Quest’anno la marea transfemminista attraversa le strade di Palermo nella manifestazione nazionale di Non Una Di Meno, che, insieme a quella di Roma, anticipa al 23 novembre la ricorrenza della Giornata Internazionale per l’eliminazione della violenza sulle donne al grido di “Disarmiamo il patriarcato”.

Quello che parte da Piazza Indipendenza, quando già comincia a fare buio, è un corteo ordinato, anzi, per meglio dire accurato. Infatti non c’è il servizio d’ordine ma quello di cura ad accompagnarlo, nel rispetto di regole ben precise che lo vogliono agibile a tutti e tutte grazie alla collaborazione col Disability Pride.

I toni scuri degli abiti si colorano nei fazzoletti fucsia di NUDM e nella bandiera della Palestina che sventola e ritorna anche nello striscione di apertura. Si alzano le voci nei cori e negli interventi che parlano di diritti civili e sociali. Molti i temi: Sanità e Autonomia Differenziata, scuola e militarizzazione, aborto e obiettori.

Si chiede una medicina non solo più umana ma anche transfemminista e interrazziale che non discrimini e permetta alle persone trans l’accesso ai servizi con il proprio nome e la propria identità.
Si ribadisce che per disarmare il patriarcato si deve smilitarizzare la scuola e avviare progetti di educazione all’affettività e alla sessualità.

Le diverse voci che si susseguono al microfono interpellano istituzioni e coscienze senza sconti per nessuno. Così è contro il discorso del ministro Valditara, alla presentazione della fondazione intitolata a Giulia Cecchettin, che non ha perso occasione per portare acqua al mulino delle politiche migratorie.

Con le parole della sorella di Giulia, qui si grida forte che gli uomini violenti sono quasi sempre “i vostri bravi ragazzi”, quasi sempre uomini bianchi, quasi sempre familiari delle loro vittime.

Diversi i cartelloni tenuti alti sul corteo che scende lungo il Cassaro dove incontra, a piazza Bologni, le magliette stese dei centri antiviolenza di Palermo e Catania con le frasi delle donne che hanno avuto il coraggio di denunciare.

E poi i temi legati all’ambiente e alla sua cura, al Sud, terra di guerra in un tempo di guerra che ne vuole disciplinare la società.

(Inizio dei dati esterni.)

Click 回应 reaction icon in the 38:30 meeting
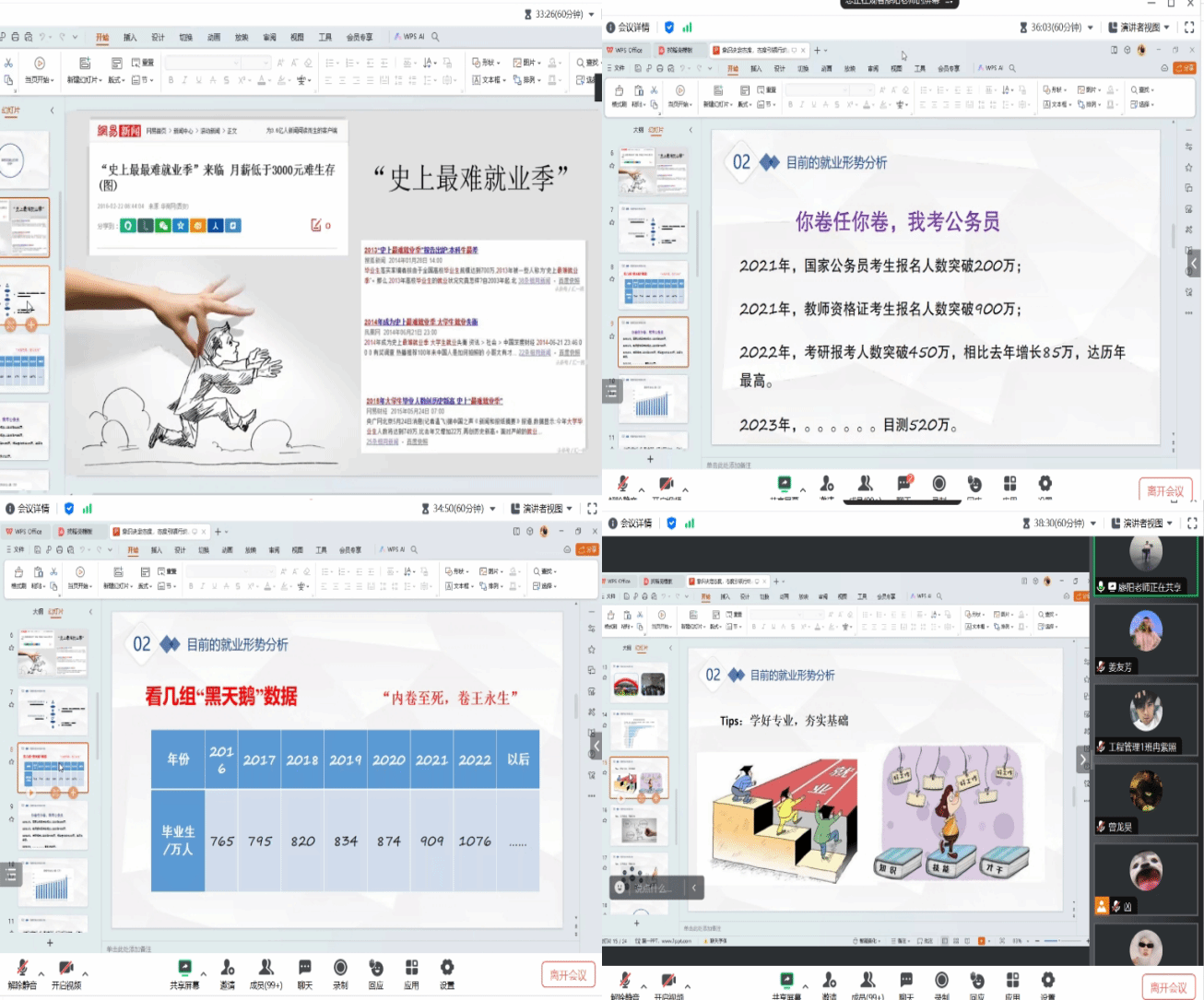 pos(977,980)
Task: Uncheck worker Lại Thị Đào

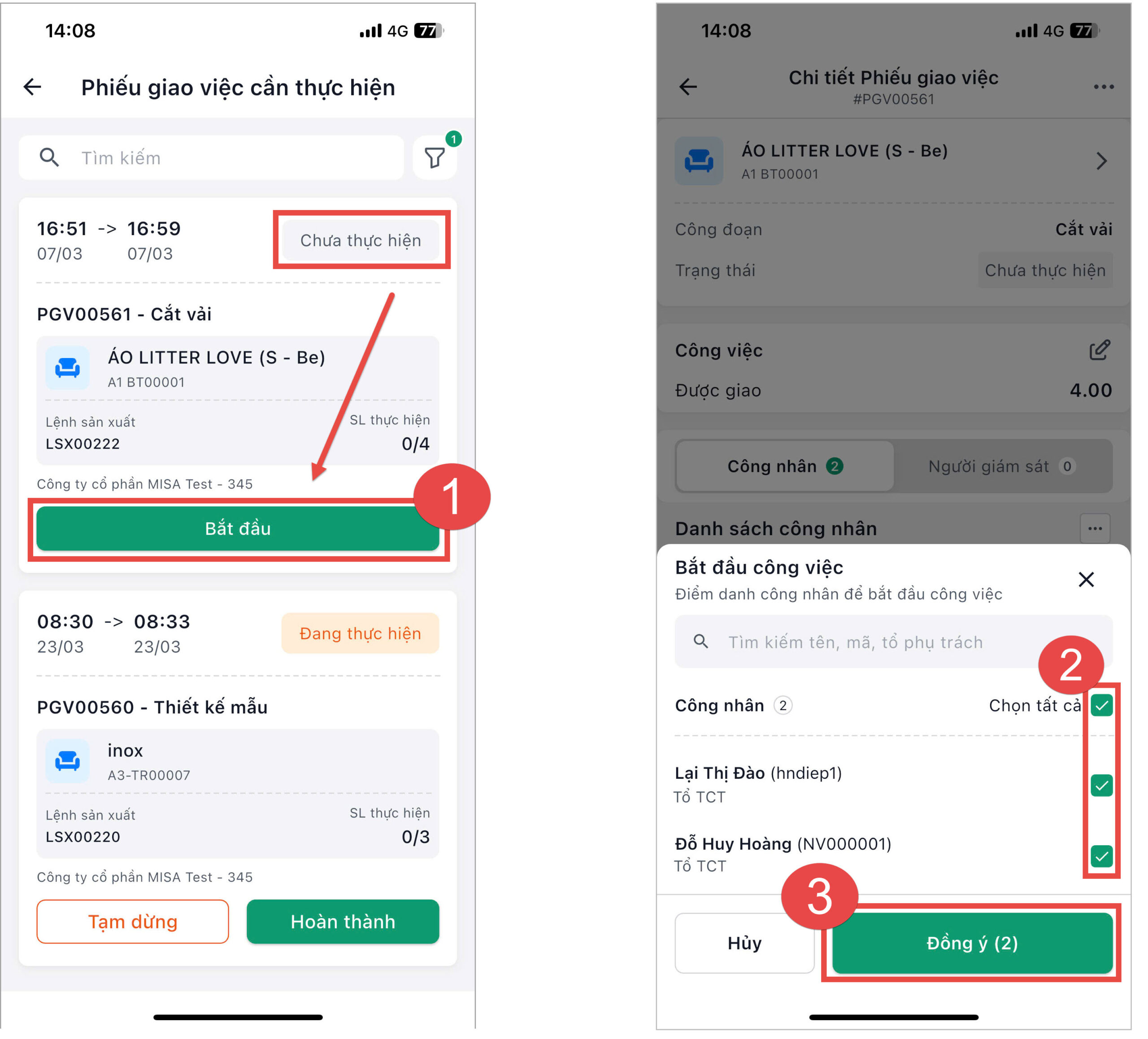Action: click(x=1102, y=786)
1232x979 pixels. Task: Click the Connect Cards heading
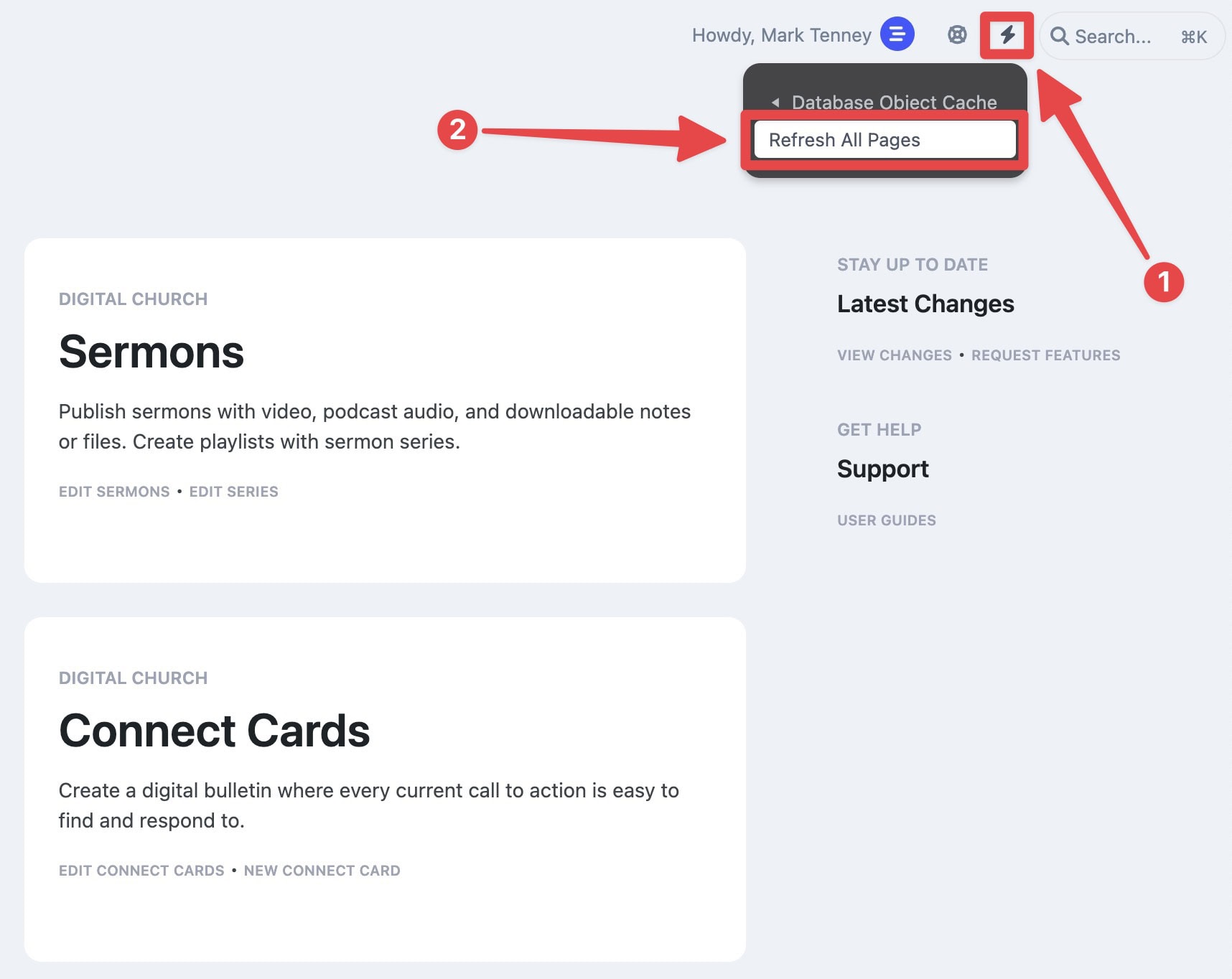tap(214, 731)
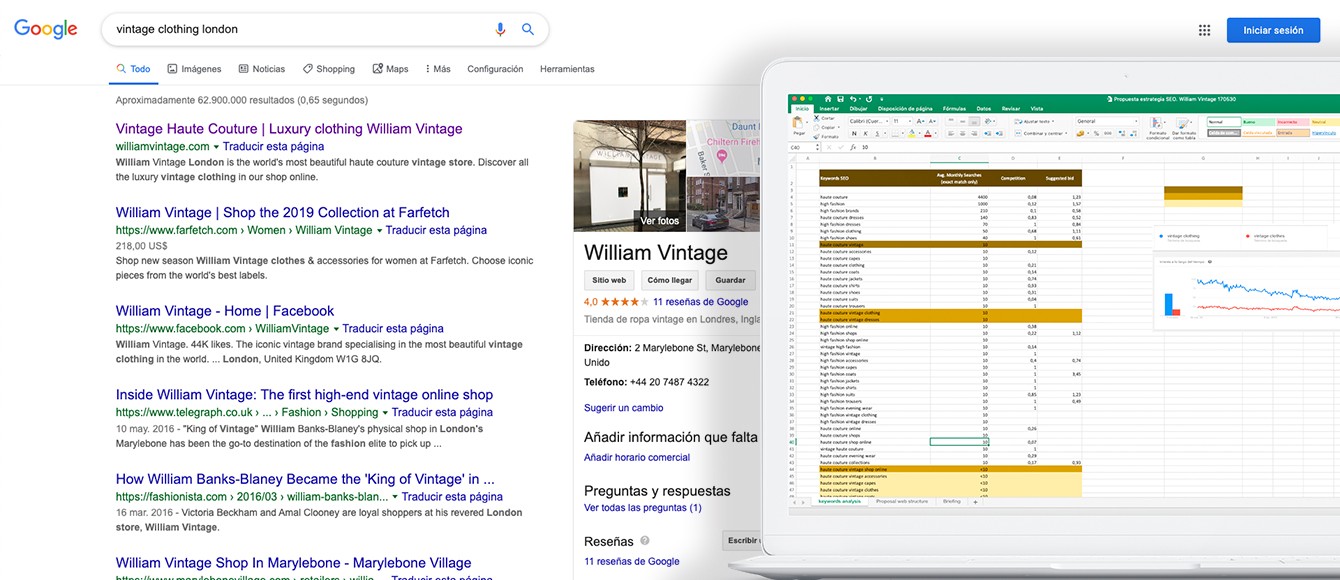Viewport: 1340px width, 580px height.
Task: Click the Excel save icon in title bar
Action: pos(841,99)
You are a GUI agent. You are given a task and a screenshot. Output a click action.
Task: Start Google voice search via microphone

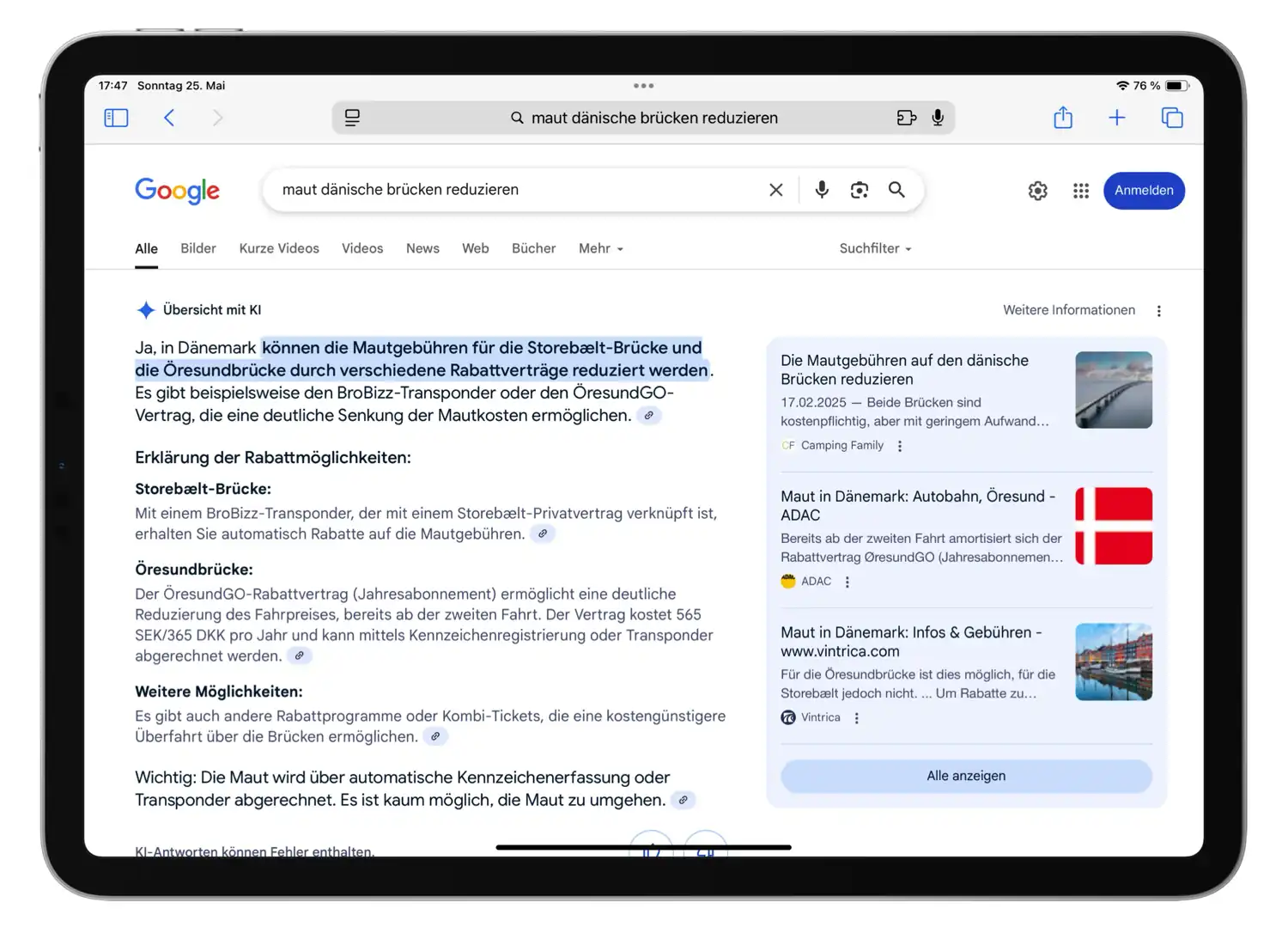click(x=822, y=190)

Disarmare il patriarcato in un tempo in cui si incentiva l’uso delle armi, in cui si permette per legge agli uomini delle forze dell’ordine di camminare armati anche fuori servizio, sebbene si sappia quanto la disponibilità alle armi abbia inciso e incida nelle statistiche delle morti di femminicidio.

Disarmare il patriarcato è non permettere più a nessuno di disporre dei corpi e dei territori in modo autoritario e padrone. È educare alla cultura del consenso perché un no è un no anche se prima si era detto sì.

E la memoria viva del lungo elenco di mortɘ degli ultimi undici mesi risuona ancora forte dalla testa del corteo e lo attraversa nel “grido altissimo e feroce di tutte quelle donne che più non hanno voce”.

Perché la lingua può essere lotta e nessuno dovrà mai più poter dire a nessuna persona di stare zitta e nessun popolo dovrà mai più essere annientato dall’arroganza del potere patriarcale.

E quindi, anche da qui, nell’alzare la voce contro tutte le oppressioni, si leva il grido di “Palestina libera”!